On stiffness. How much is too much.

How stiff do you want a bike to be?

Some quite good discussion here on stiffness, damping, flex and power transfer & rider comfort, largely around the shift from 25.4 to 26.0 to 31.75mm bars.

the problem is not bikes these days are too stiff but people who want a bike just to ride around on are buying full tilt race bikes and complaining they are not comfortable

Off topic:

This is the stiffest bike frame I have ever ridden - it was unbreakable but goddam felt like your spine was going to explode at the end of every session:

Banshee Morphine FR hardtail:

^ With all that square tubing and gussetts, it doesn’t look THAT stiff…

It’s obvious that you just needed a 25.4 bar.

Edit, On stiffness:
My uncle used to tell me about the big old J-class yachts from the 1920s and 1930s that used to compete for the America’s Cup. In the 1980s a few people replaced the old wooden spars and rigging with ‘modern’ rigs made out of aluminuim and wire. They were so stiff they began to break the hulls, the stress had to go somewhere and something had to give.

thread title is misleading.

It says stiffness, not stiffies.

having gone from a shitty alloy frame with sorta shitty componants, to a decent alloy frame with decent parts made a MASSIVE difference in stiffness and (at least what i portray as) power transmission. but really is not noticably any more uncomfortable than the old bike.

this would be a different story if i went from steel to alloy, but shit alloy to stiffer alloy didnt seem to make a big dif in comfort, if any.

so my opinion = get more stiffies

That Banshee looks like a weapon - gussets galore!

This quote is excellent

Don’t get me started, is all I can really say. It’s been an unpleasant adjustment over the past ten years watching a pastime and sport that I love that’s rife with legend, lore, fable, myth, superstition, shibboleths, snake oil, opinion, anecdotal evidence, blind disambiguation, and truckloads of groupthink…have all of that squeezed out of it and replaced by pure horseshit.

From what angle are you coming at this Blakey? …from a 650beardo perspective or as a FullSicMTBR? The Beardo riding a chromo lugged bidon-ridden Oregon Manifest bike wants some flex in the bars to take the edge off the corrigation of his long and winding roads. The MTBR on the other hand, smashing it along some rocky totes bermed up singletrack at 40kph, wants stiffness in his bars for when he puts the hammer down, he has suspension to suck up the bumps.

witness the stiffness?

Stifness (like lightness) is an old bike industry marketing rubrik that sucks in the gullible, the uninformed and so-called cafe experts. Even worse are the “racers” who like religious zealots like spouting figures and statistics that have never been proved or tested. Frames/components have been marketed as 20% stiffer for the last 20+ years and that’s not only bullshit but impossible.

/bring it on :slight_smile:

A FUCKING PLUS

also, my banshee has stupidly beefy chain and seat stays. i dunno if that makes it stiff or anything.
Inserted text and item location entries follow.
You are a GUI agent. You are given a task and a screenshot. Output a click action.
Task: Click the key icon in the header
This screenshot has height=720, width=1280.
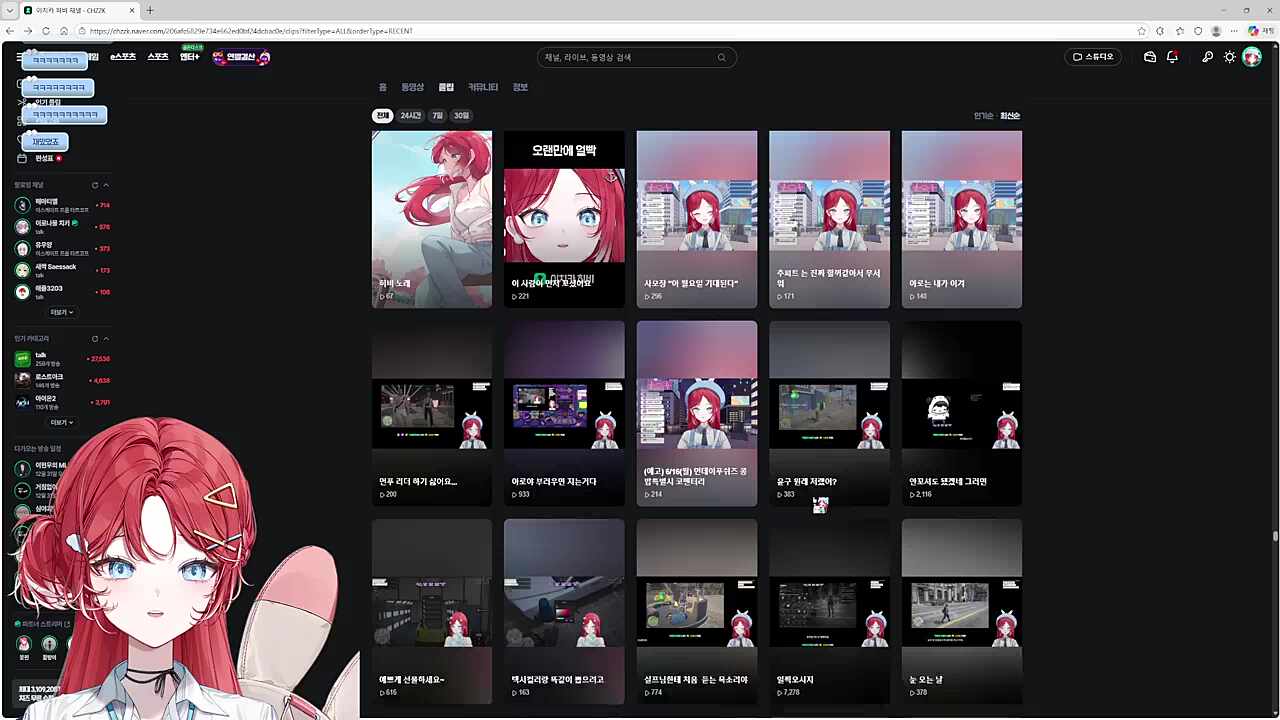point(1207,57)
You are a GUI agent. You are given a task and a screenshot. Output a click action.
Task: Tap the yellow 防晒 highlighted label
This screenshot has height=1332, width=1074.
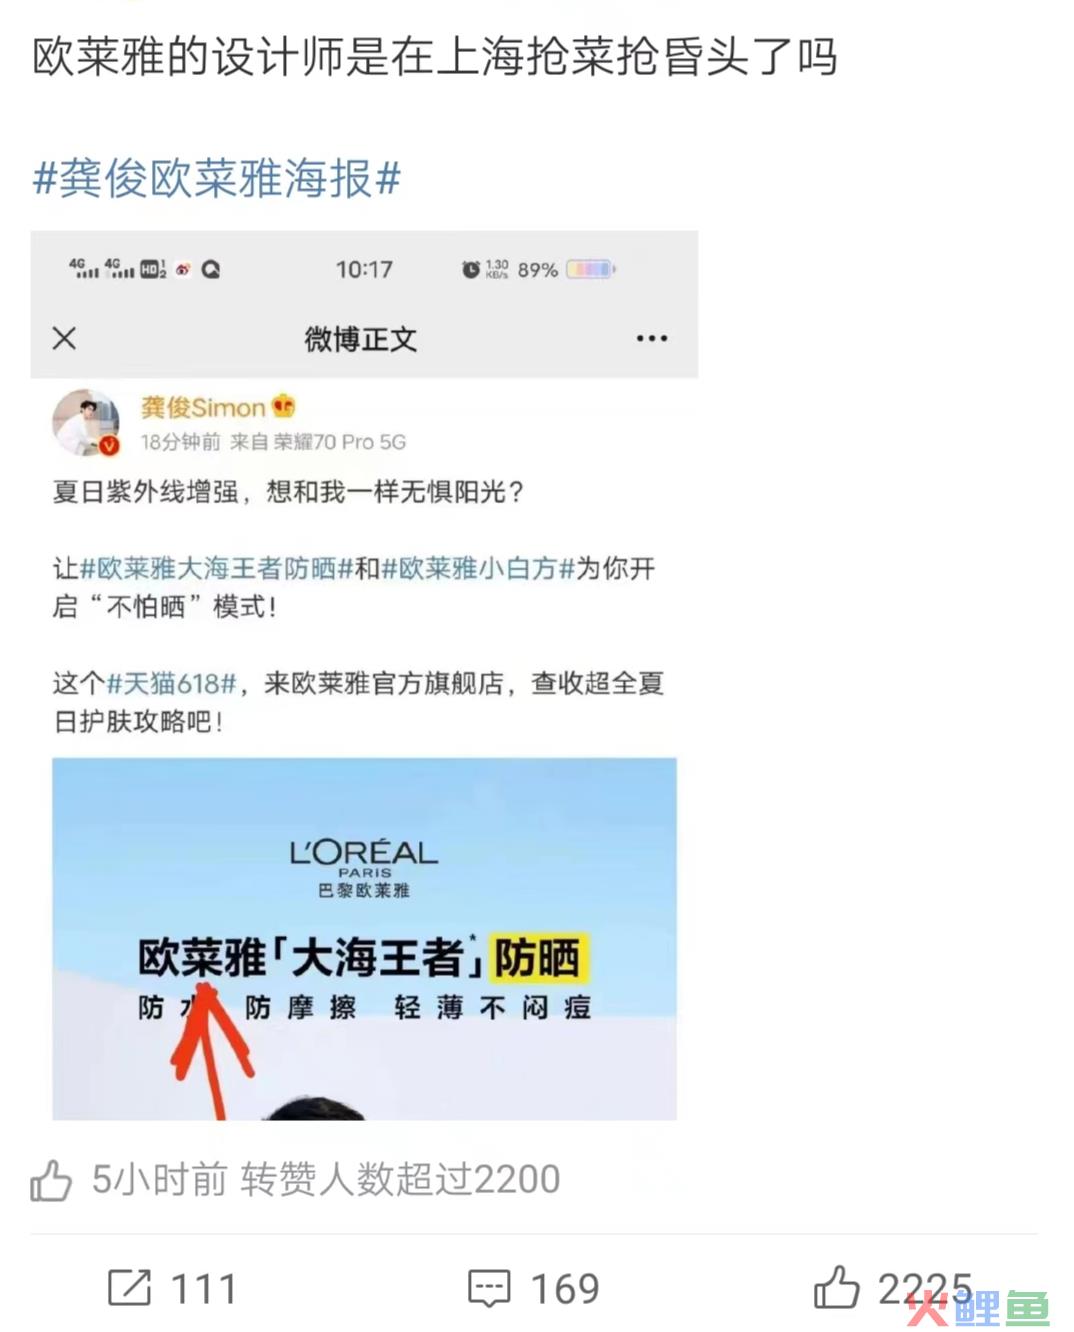pyautogui.click(x=538, y=958)
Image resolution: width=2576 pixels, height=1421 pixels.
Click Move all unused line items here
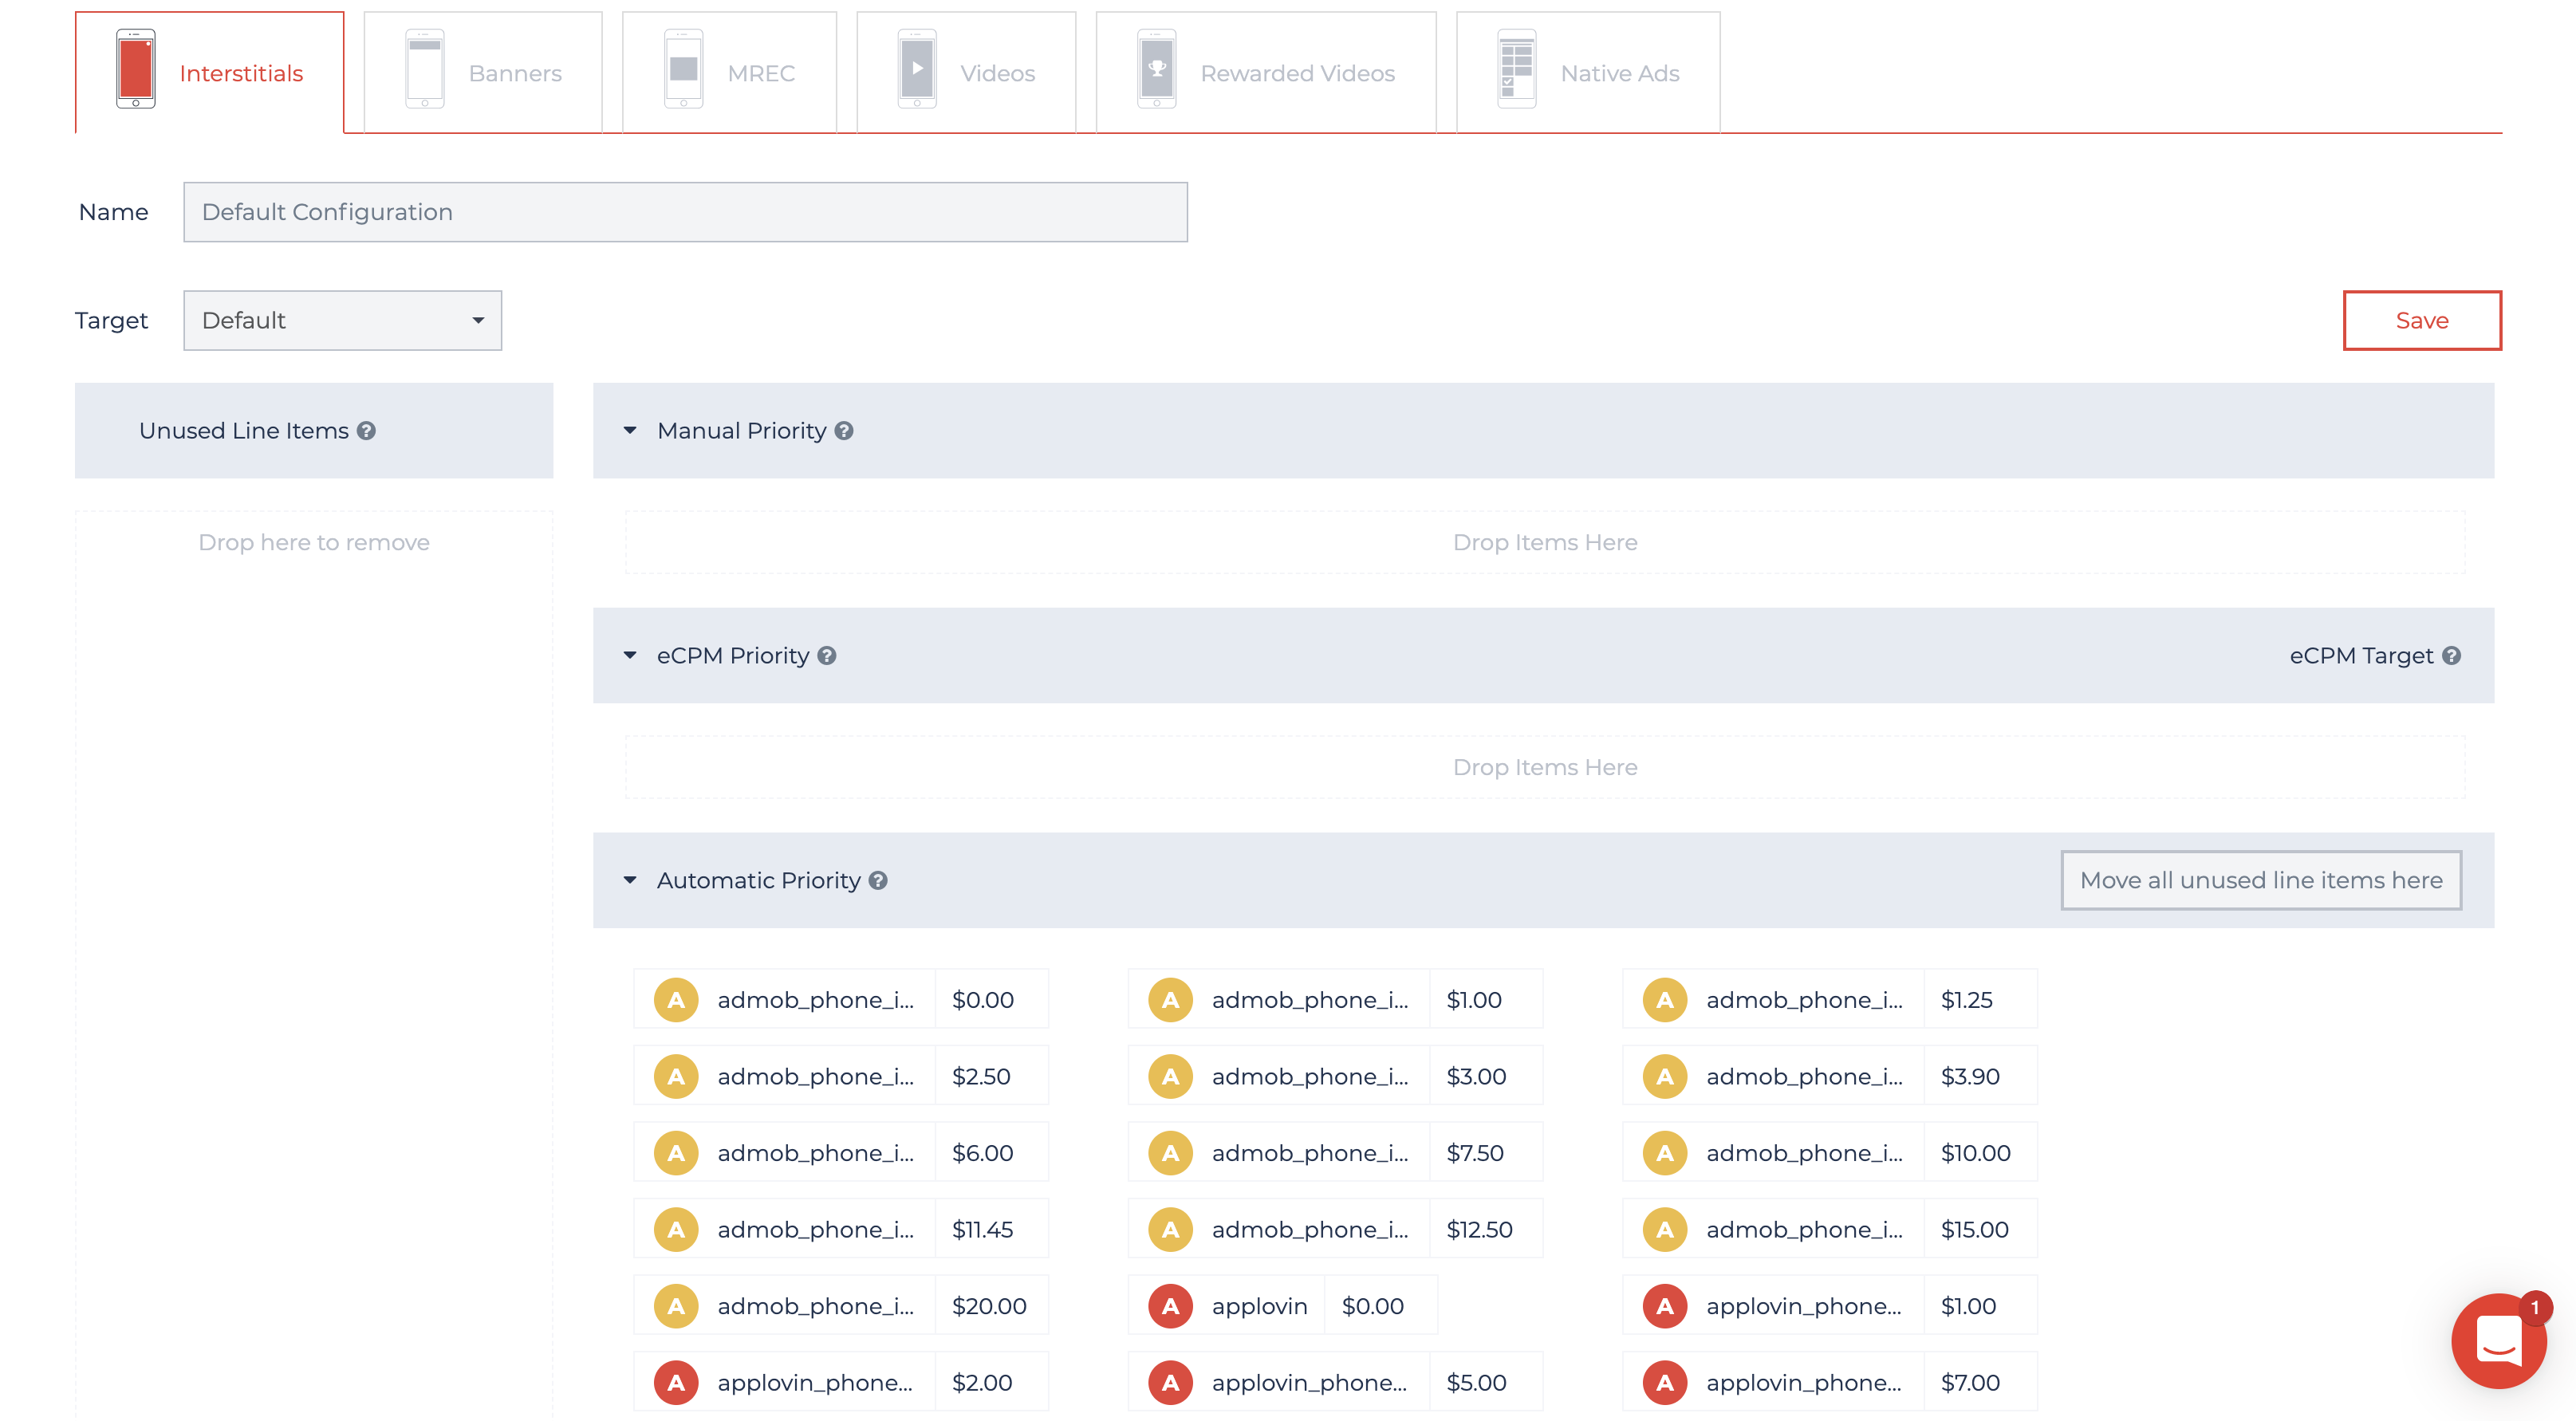[2260, 881]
Stiff stays and forks can be good combined with more forgiving main frame. The other way round (stiff main frame, with noodly forks/stays) is the crappy to ride as is a frame that’s stiff all over. If you’re not comfortable, you’re not fast (unless it’s 2 laps of the velodrome). A frame that works with you is the winner … back in the day they called it whip . Light, responsive, eager. All frames flex, it’s a good thing and they’re supposed to.

Really stiff bikes make you go faster.

Gonna have to play harder than that.

The trend in road frames these days seems to be about reducing frame stiffness, and a realisation the things were getting out of control in last decade. You’ll notice the trend towards 27.2mm seatposts whereas high performance bikes always had 31 in the past.

Go back and read the thread. Specifically suspectdevice’s posts (mickey from Spooky, and a better MTBer than anyone on FOA.)